Cyrille-Fraser Delâge, (May 1, 1869 – November 27, 1957) was a notary and political figure in Quebec. He represented Québec-Comté in the Legislative Assembly of Quebec from 1901 to 1916 as a Liberal. Delâge was Speaker of the Legislative Assembly from 1912 to 1916.

He was born in Quebec City, Quebec, the son of Jean Baptiste Delâge and Marie Emma-Elmire Fraser. Delâge was educated at the Séminaire de Québec and the Université Laval, qualified as a notary in 1892 and entered practice with his father. In 1894, he married Marie-Célina-Alice Brousseau. From 1936 to 1939, he was president of the Chamber of Notaries.

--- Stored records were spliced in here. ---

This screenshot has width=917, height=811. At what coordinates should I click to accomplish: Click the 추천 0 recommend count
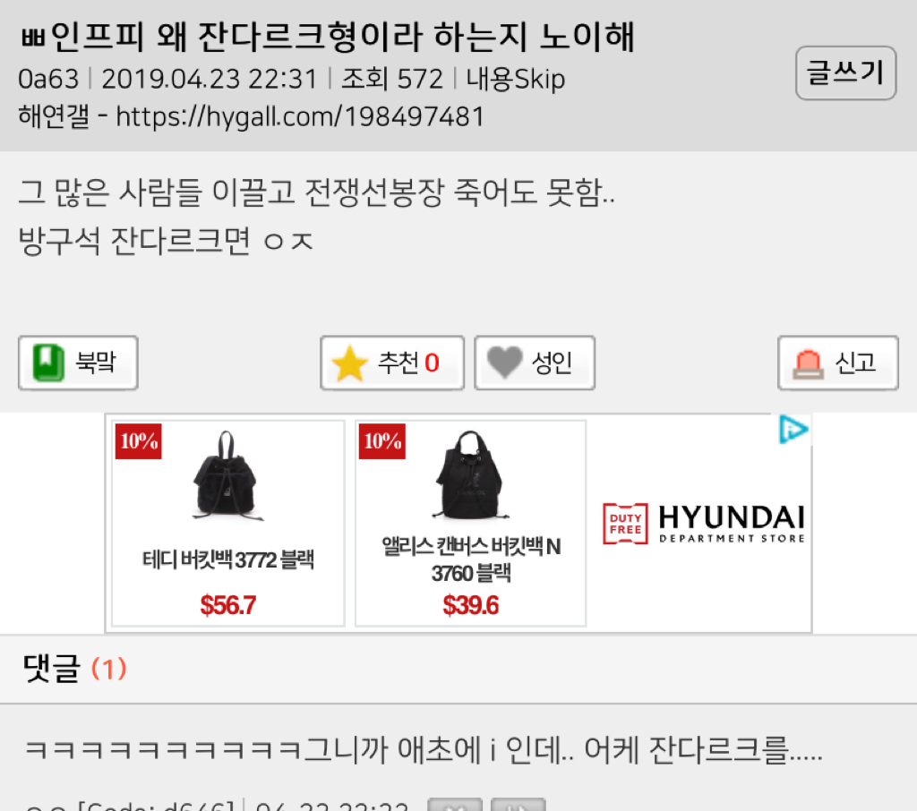408,363
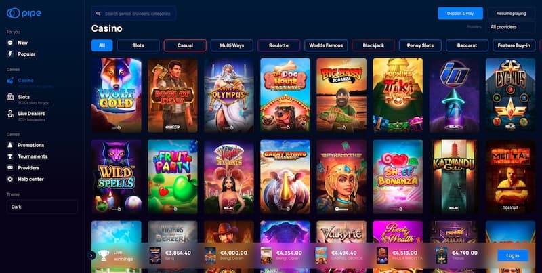542x273 pixels.
Task: Click the Deposit & Play button
Action: [461, 14]
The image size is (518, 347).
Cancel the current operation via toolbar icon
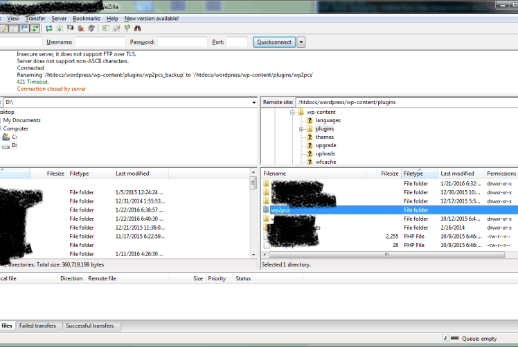pos(70,28)
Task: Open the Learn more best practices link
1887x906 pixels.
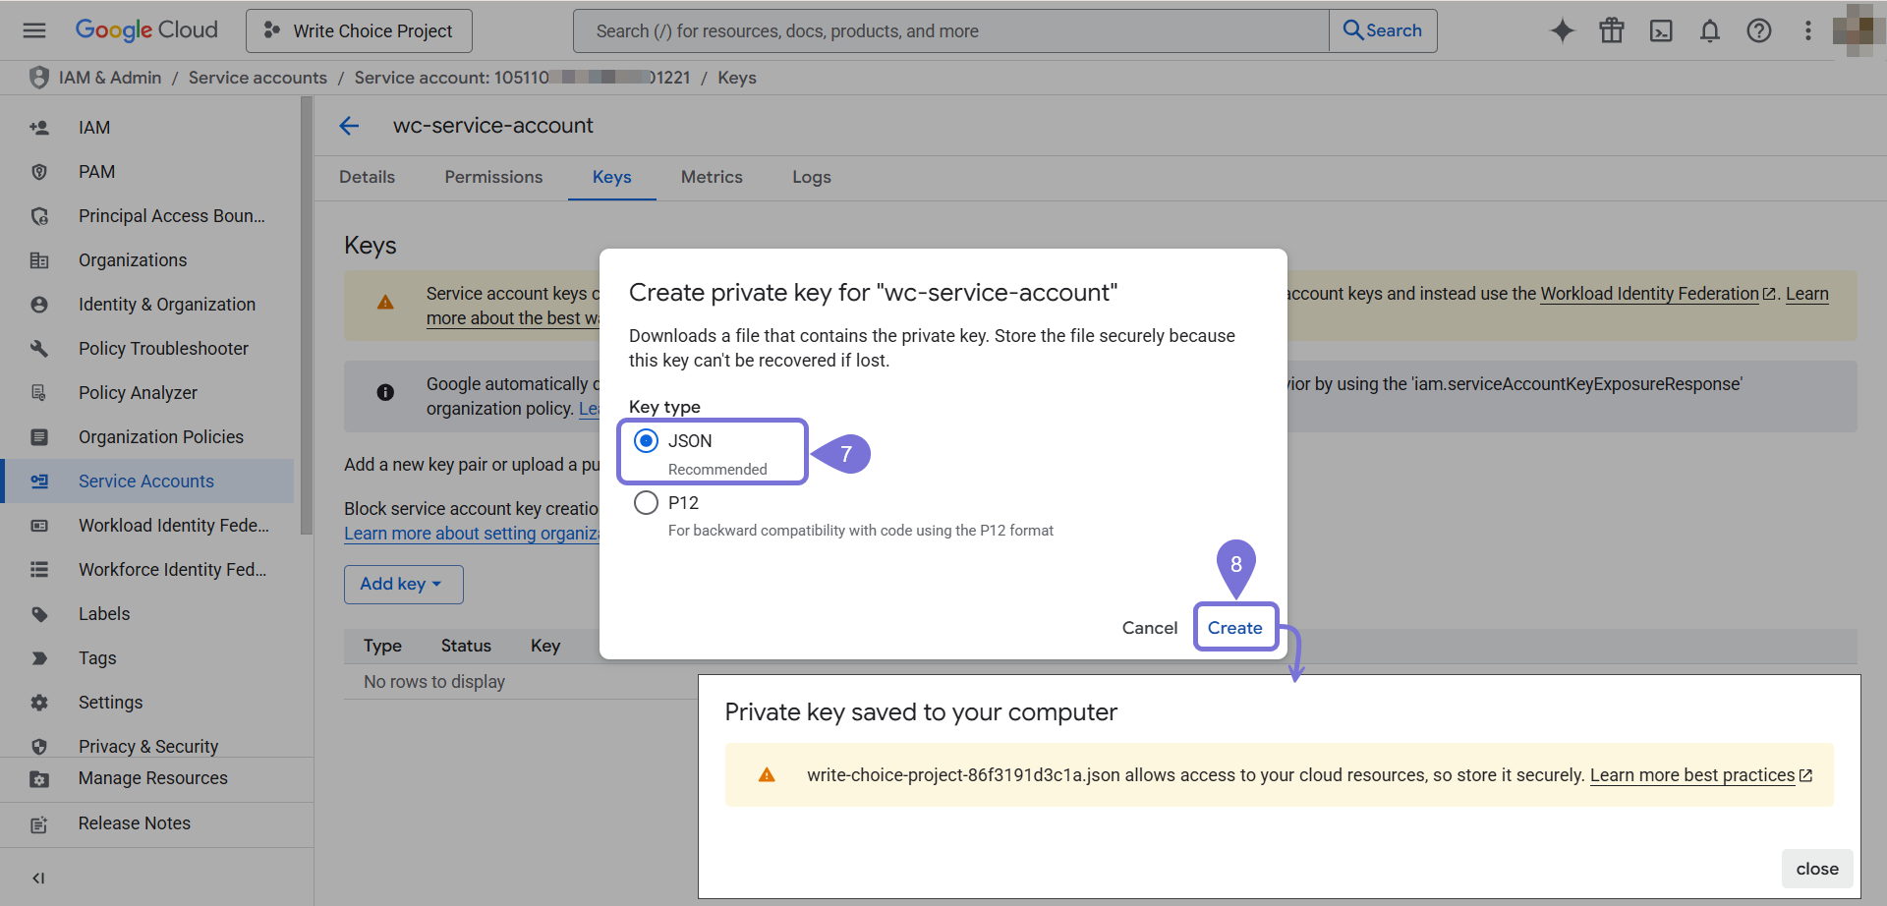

Delâge was first elected to the Quebec assembly in a 1901 by-election held after Némèse Garneau was named to the Legislative Council. He resigned his seat in the provincial assembly after he was named superintendent of public schools for Quebec.

He was president of the Saint-Jean-Baptiste Society of Quebec in 1909 and 1910. Delâge also served as president of La Société du Parler Français from 1922 to 1924 and was president of the Quebec Geographical Society from 1925 to 1940. He was named a chevalier in the French Légion d'honneur and a companion in the Order of St Michael and St George in 1935. Delâge died in Quebec City at the age of 88.

His sister Marie-Célina-Juliana married Albert Jobin.